Tally the lines of the records that contain the string "CREATIONS", then give the total and nothing more.

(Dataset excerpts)
......
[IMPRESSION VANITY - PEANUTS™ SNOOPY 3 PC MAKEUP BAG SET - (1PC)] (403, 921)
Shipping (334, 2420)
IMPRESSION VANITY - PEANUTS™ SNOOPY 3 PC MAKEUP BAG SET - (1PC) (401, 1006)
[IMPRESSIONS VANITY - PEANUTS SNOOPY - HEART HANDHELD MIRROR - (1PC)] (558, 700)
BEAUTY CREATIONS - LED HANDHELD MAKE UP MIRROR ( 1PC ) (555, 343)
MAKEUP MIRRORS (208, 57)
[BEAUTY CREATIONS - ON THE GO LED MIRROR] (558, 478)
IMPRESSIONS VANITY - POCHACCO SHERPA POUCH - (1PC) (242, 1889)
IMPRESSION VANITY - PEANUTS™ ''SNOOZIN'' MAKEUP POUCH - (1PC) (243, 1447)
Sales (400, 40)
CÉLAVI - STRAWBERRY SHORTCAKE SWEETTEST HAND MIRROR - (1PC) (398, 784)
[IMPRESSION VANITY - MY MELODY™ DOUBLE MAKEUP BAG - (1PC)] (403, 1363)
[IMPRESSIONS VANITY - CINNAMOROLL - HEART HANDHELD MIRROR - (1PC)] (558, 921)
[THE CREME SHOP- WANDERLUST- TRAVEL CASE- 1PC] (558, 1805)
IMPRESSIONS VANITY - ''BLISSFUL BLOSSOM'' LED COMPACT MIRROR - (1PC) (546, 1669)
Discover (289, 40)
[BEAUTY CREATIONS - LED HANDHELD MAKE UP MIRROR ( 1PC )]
......
▶ **PROBLEM SOLUTION**
3